新安江水库二氧化碳排放的时空变化特征

Spatial and Temporal Variability of CO_2 Emissions from the Xin'anjiang Reservoir

新安江水库是我国华东地区最大的水库,面积580 km2,平均深度30 m,水库水体处于中贫营养状态.为了研究新安江水库中CO_2排放的时空变化特征,2014年12月至2015年12月采用静态浮箱法收集水库表面以分子扩散方式排放的CO_2,使用气相色谱仪分析CO_2浓度.结果表明,新安江水库CO_2排放通量从上游入库河流[(120.39±135.41)mg·(m^2·h)^(-1)]至库区主体[(36.65~61.94)mg·(m^2·h)^(-1)]呈下降趋势,而大坝下游河流中CO_2排放通量[(1 535.00±1 447.46)mg·(m^2·h)^(-1)]显著增加,约分别是上游入库河流和库区主体的13倍和25~42倍.但随着与大坝距离增加,大坝下游河流中CO_2排放通量显著下降,如7 km处的CO_2排放通量仅为出库水体处的20%.在库区主体中,CO_2排放通量具有明显的季节变化:CO_2排放通量在秋、冬季时为正值,最大值出现在冬季(12月或1月),说明此时库区表层水体是CO_2排放源;而CO_2排放通量在春、夏季为负值,最小值出现在春季(3、4或5月),说明此时库区表层水体是CO_2吸收汇,这可能与春、夏季时水体中藻类繁殖有关.所以,在调查水库表面CO_2排放时,应对水库的上游入库河流、库区主体和坝下河流进行全面长期的观测,才能避免低估水库中CO_2排放总量.

Xin＇anjiang Reservoir is the largest reservoir in eastern China, with a surface area of 580 km2 and a mean depth of 30 m.
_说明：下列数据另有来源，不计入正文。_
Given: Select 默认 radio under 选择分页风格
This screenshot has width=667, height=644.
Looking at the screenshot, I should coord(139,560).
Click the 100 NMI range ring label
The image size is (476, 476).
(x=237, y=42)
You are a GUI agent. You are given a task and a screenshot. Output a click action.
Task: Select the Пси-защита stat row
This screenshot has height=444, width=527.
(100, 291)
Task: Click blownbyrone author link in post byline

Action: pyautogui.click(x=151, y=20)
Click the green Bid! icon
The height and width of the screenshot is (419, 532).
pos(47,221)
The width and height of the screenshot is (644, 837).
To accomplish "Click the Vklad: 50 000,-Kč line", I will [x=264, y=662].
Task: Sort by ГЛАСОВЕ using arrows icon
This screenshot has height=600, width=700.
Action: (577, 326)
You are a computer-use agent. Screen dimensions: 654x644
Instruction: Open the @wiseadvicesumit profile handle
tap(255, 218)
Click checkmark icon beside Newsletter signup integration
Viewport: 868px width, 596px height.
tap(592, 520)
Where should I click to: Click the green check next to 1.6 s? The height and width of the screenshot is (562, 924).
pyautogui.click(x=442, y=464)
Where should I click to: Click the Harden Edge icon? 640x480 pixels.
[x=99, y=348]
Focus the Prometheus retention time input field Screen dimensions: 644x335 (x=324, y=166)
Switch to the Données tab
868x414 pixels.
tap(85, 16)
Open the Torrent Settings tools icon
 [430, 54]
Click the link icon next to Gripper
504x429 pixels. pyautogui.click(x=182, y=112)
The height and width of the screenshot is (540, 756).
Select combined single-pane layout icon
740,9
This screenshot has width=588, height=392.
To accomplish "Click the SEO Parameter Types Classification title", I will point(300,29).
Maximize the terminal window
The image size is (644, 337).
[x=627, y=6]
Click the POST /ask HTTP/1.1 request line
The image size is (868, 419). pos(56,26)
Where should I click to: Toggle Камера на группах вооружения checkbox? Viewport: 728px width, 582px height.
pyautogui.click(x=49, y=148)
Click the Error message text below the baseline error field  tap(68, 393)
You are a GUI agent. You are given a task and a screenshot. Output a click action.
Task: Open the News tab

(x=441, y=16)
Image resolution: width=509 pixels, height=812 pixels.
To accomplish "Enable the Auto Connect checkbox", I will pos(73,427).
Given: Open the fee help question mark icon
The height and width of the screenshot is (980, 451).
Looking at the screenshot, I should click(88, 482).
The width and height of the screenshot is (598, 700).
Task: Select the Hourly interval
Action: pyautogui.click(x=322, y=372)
It is in an oligotrophic or mesotrophic state at present. This study measured carbon dioxide （CO2 ） emissions from the upstream river, the reservoir＇s main body, and the river downstream of the Xin＇anjiang Reservoir to investigate the spatial and seasonal variability of CO2 emissions from the water surface using static floating chambers and gas chromatography. Results showed that the downstream river had, significantly, the highest CO2 emission flux [（1535. 00 ± 1447. 46） mg·（m2·h） - 1 ], followed by the upstream river [（120. 39 ± 135. 41） mg·（m2·h） - 1 ]. The reservoir＇s main body had the lowest flux [（36. 65-61. 94） mg·（m2·h） - 1 ]. The high CO2 emission flux in the downstream river was probably influenced by turbulence during the discharge periods, which would allow the dissolved CO2 in the hypolimnion before the dam to be released to the atmosphere in the watercourse of the downstream river. However, the CO2 emission flux decreased with distance to the dam, likely because of the drop in strength of the turbulence. Moreover, there was an obvious alternation between CO2 source and CO2 sink in the main body of the reservoir, with CO2 sources in autumn and winter and CO2 sinks in spring and summer. The maximum and minimum CO2 emission values occurred in winter and spring, respectively. Such variability in the CO2 emissions was probably influenced by the bloom of alga in spring and summer, because dissolved CO2 in the water was absorbed by the respiration of alga. However, hydrologic conditions were unstable in the upstream river due to a fast water flow, so alga was difficult to bloom there, and a CO2 source was observed throughout the year, except during April and August. The measurement of the flux from the upstream river, main body, and downstream river required a long period for the investigation of greenhouse gas emissions to avoid underestimating the total CO2 emission from a hydroelectric reservoir system.